The other amazing thing was how the writers of the show so completely nailed down the relationship between Dwight and Angela. At first I wondered how either of them could ever find someone to love them, and then when they started interacting with each other, staring each other down, their relationship really started to make sense. I could see how they were exactly what the other person needed, both authoritarian control freaks who needed someone to who would stand up to them and give them a dose of their own medicine. It's the only thing they understand, and the only thing they respect, which is why their relationship works.

Really, when I think about it, the writers and actors on this show started out with simple caricatures of office people that were pretty cliched and flat, and ended up building extremely rich relationships between them that really ring quite true and are amazing to see in action. The show is really about how people interact together, like all successful shows. The promotional materials and short clips that are floating around really can't convey that essence. Even now, having seen the entire second season, watching NBC's little "webisodes" and clips online fails to really capture what makes the show great. I think I couldn't have started liking this show if I hadn't had the opportunity to rent them on DVD and just watch the episodes back to back to back. I hope they keep up this direction for the show in the upcoming season.

Wednesday, April 19, 2006

Bird Flu TV Movie in Poor Taste

ABC has apparently announced that they are going to broadcast a made-for-TV movie about the bird flu for May sweeps. It will apparently be an imagining of what would happen if the bird flu was able to be transmitted from humans to other humans and spread here to the US. This sounds like it is in incredibly bad taste, not so much because viral infection movies are bad in and of themselves, but more because of the timing of the broadcast.

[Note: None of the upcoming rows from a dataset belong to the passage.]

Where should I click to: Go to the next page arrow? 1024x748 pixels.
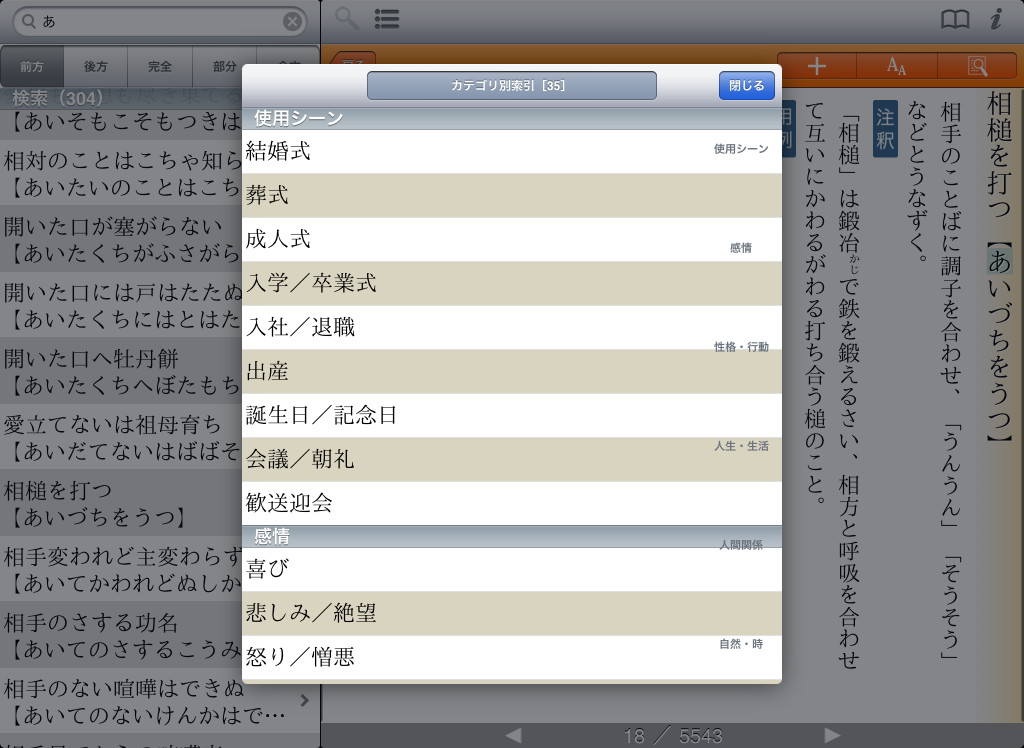pyautogui.click(x=832, y=735)
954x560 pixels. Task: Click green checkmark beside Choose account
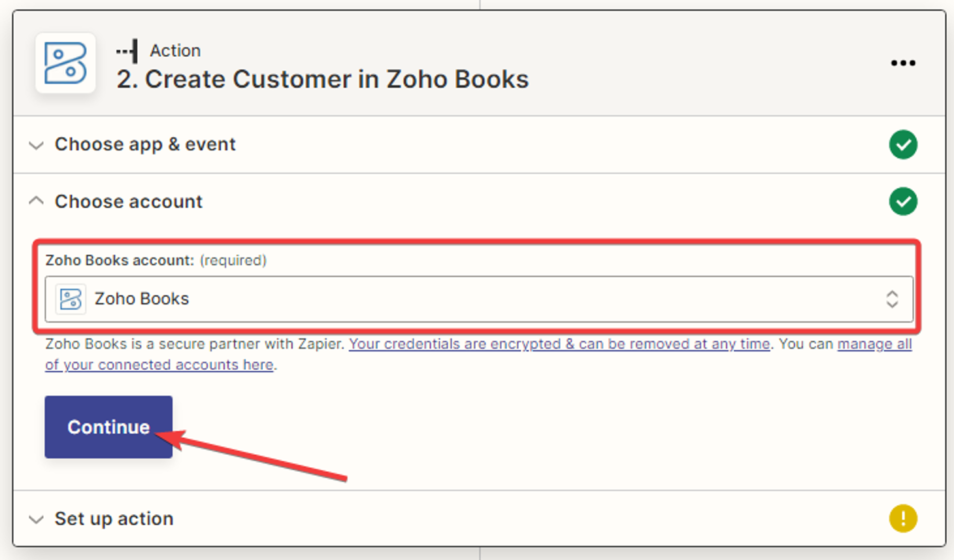point(902,202)
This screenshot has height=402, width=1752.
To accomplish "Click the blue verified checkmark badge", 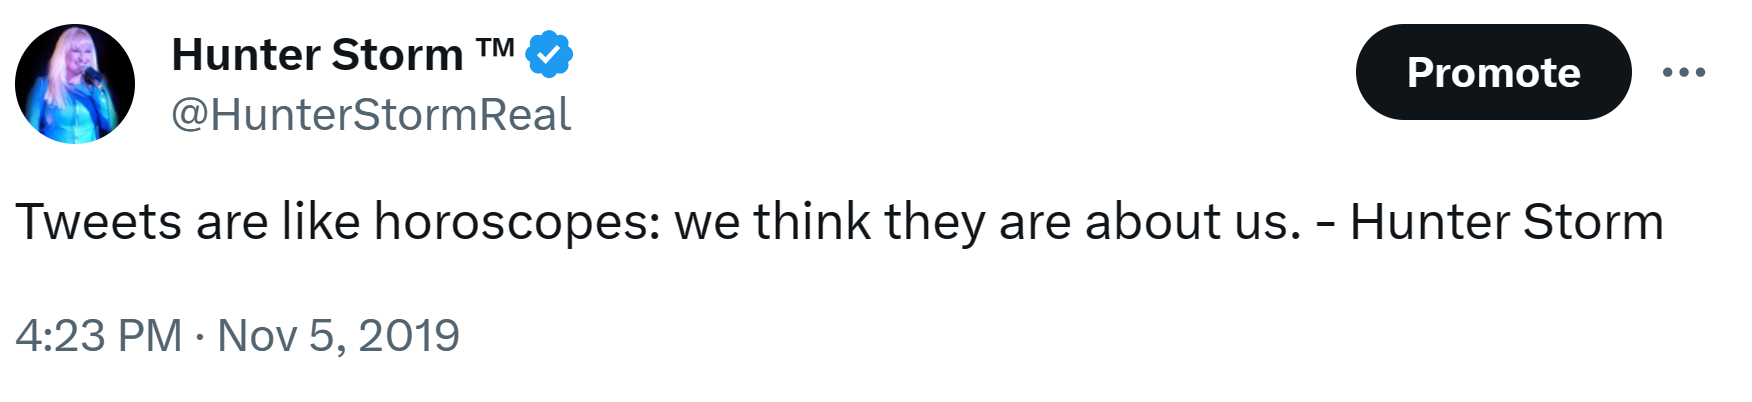I will point(548,54).
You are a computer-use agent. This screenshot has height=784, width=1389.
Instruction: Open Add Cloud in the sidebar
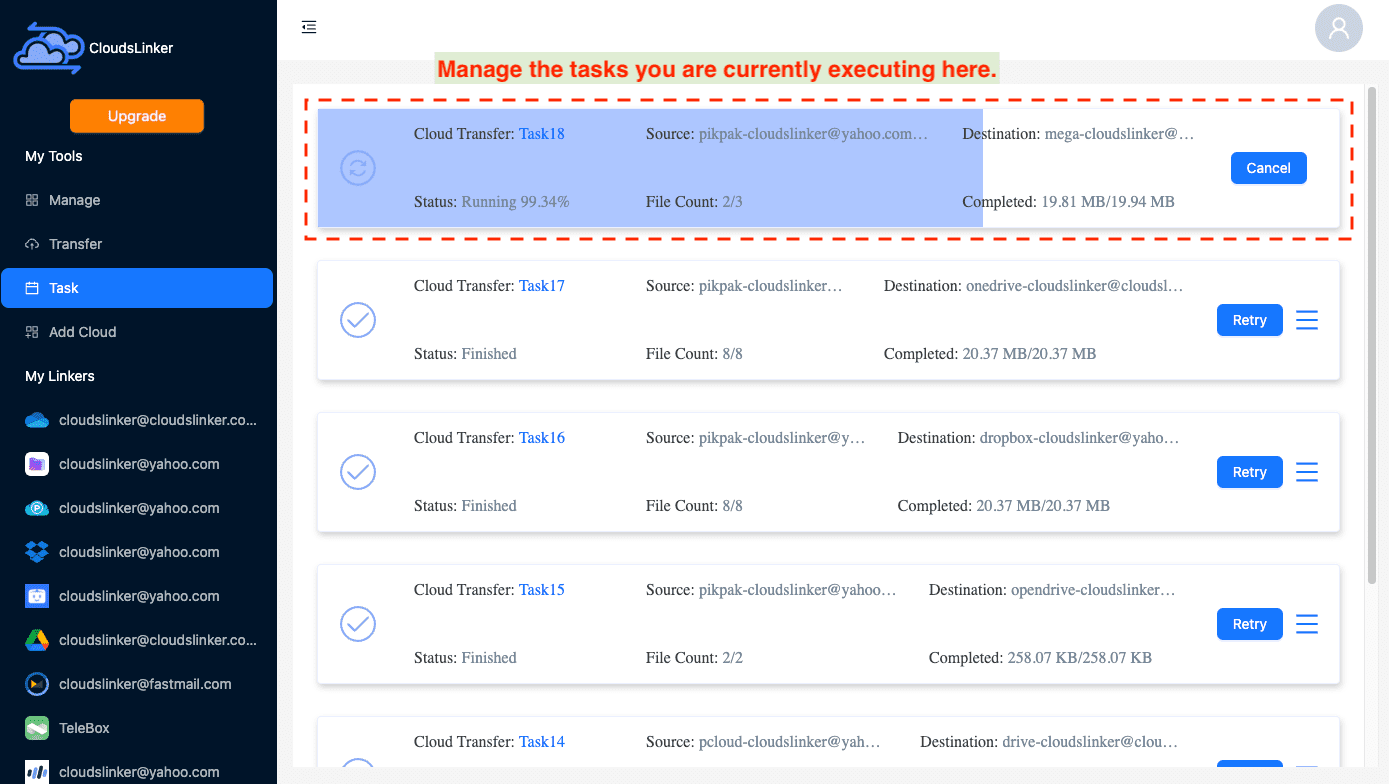[x=82, y=332]
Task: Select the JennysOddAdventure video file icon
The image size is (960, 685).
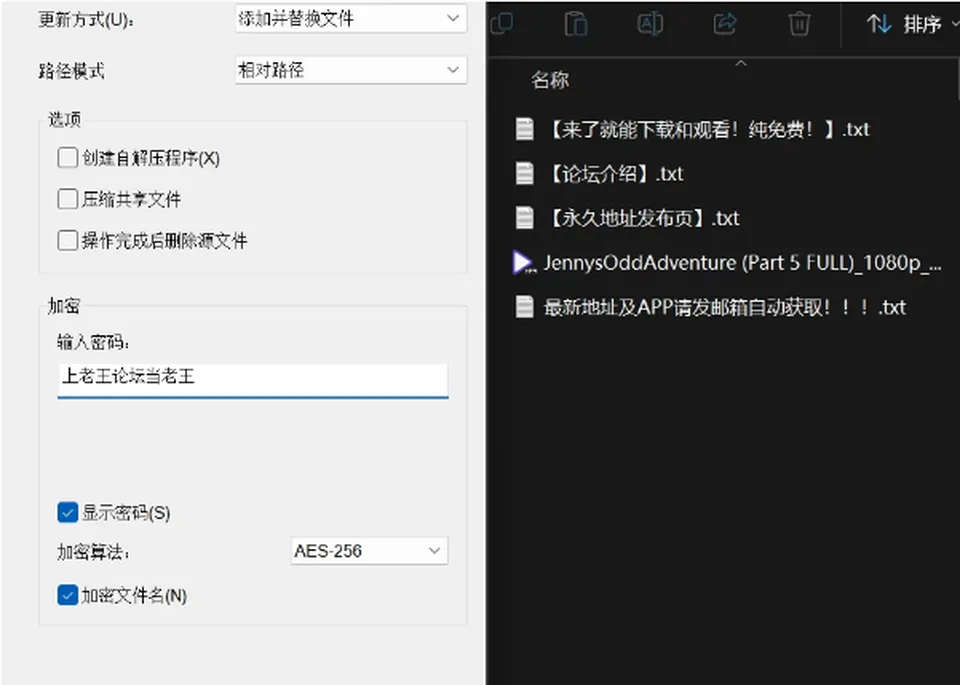Action: click(x=523, y=263)
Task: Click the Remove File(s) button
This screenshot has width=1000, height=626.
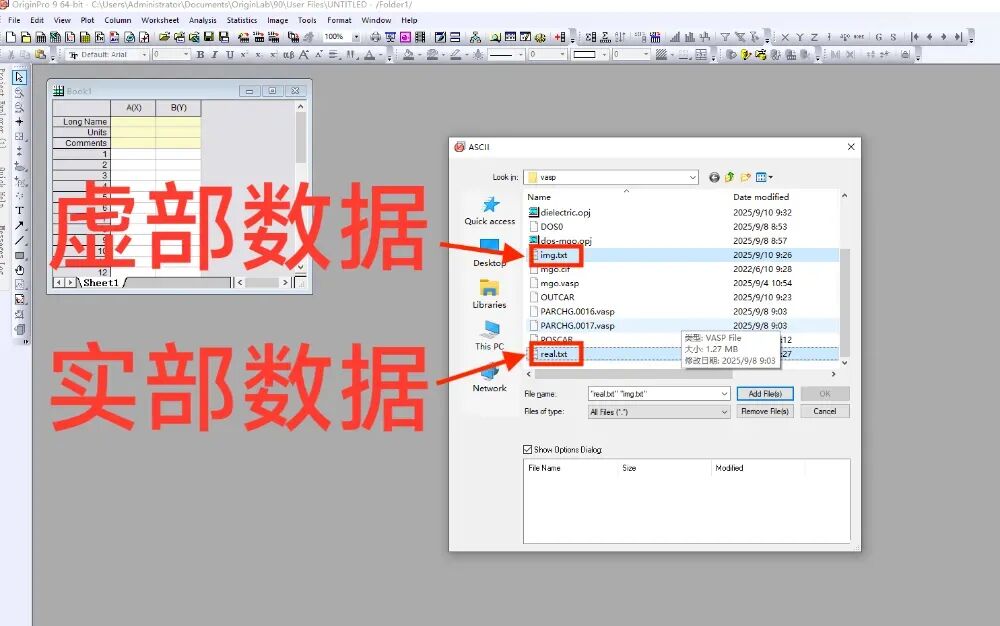Action: click(x=765, y=411)
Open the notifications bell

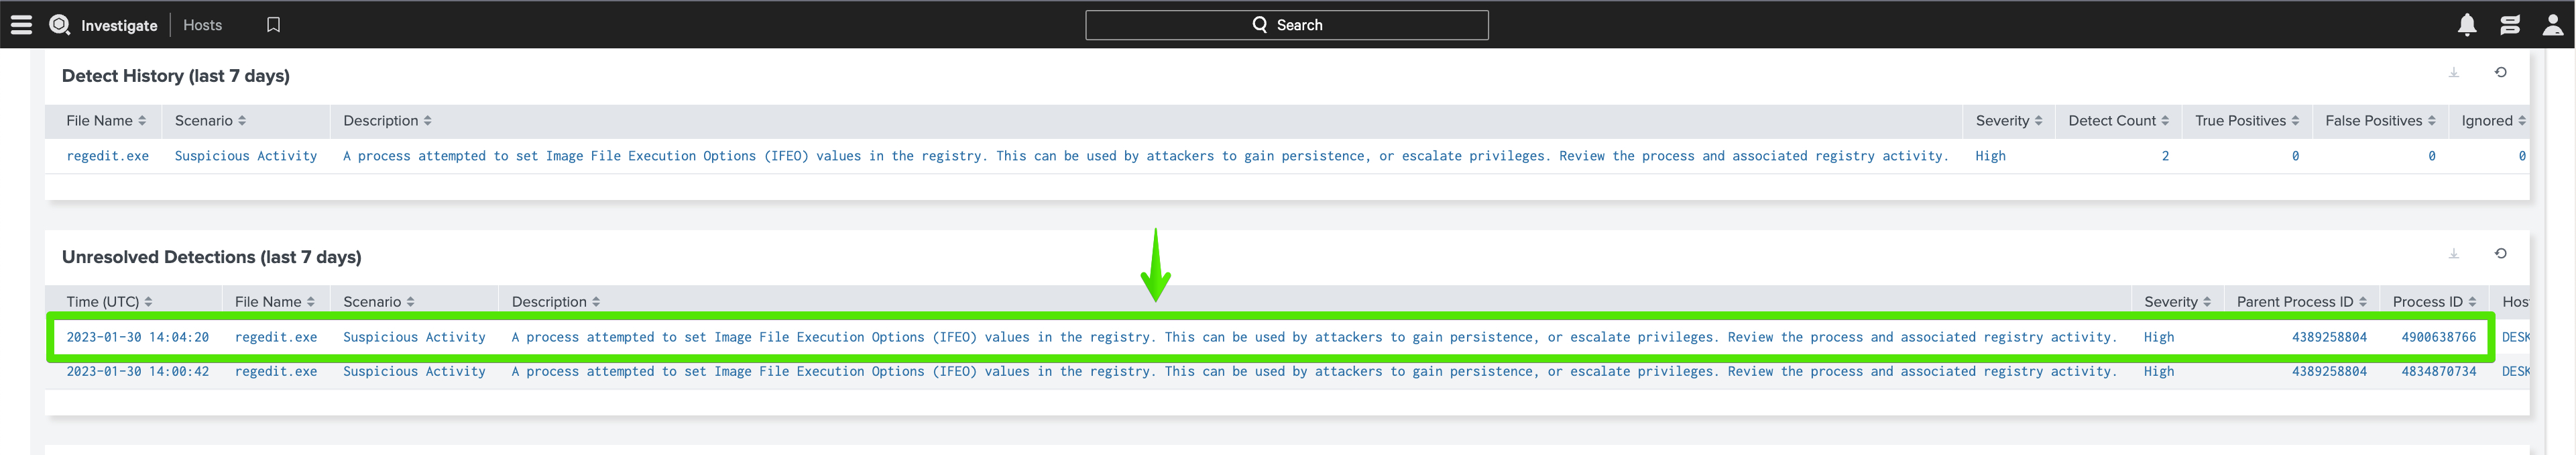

Scientists are worried that at any time the bird flu will mutate and become transmittable from humans to humans, and some believe it's only a matter of time before this happens. While the flu appears to have started mainly in China, it has spread all the way west, to as far as France, and hit many countries in between China and France, including Turkey, Egypt, Iraq, Nigeria, Azerbaijan, Thailand, and Indonesia. People have died from it in Turkey (four), Egypt (three), Azerbaijan (five), Thailand (two) and Indonesia (sixteen), with the most recent dying just a month ago (in Azerbaijan). So this is something that is actively killing people now, and could quickly kill many more of it mutates into human-transmittable form.

Creating a movie about a disaster that may be imminent is in pretty poor taste, in my opinion. This would be the equivalent of a television network hearing about an impending category 5 hurricane and then making a movie about it and airing it just before the hurricane is due to hit. People are dying and potentially millions will die from this, and it's being treated as a piece of entertainment by ABC. When natural disasters are "far-fetched" or "not imminent" (such as global-warming freezing the planet in just a few days, or an asteroid crashing into the earth), it's fine to make them into entertaining movies. But when something IS imminent, when it IS likely to happen sooner rather than later, I think it's pretty bad judgment to go and make a movie out of it. If ABC really wanted to raise awareness of the bird flu, they should make a documentary about it, not a TV movie to air during May sweeps.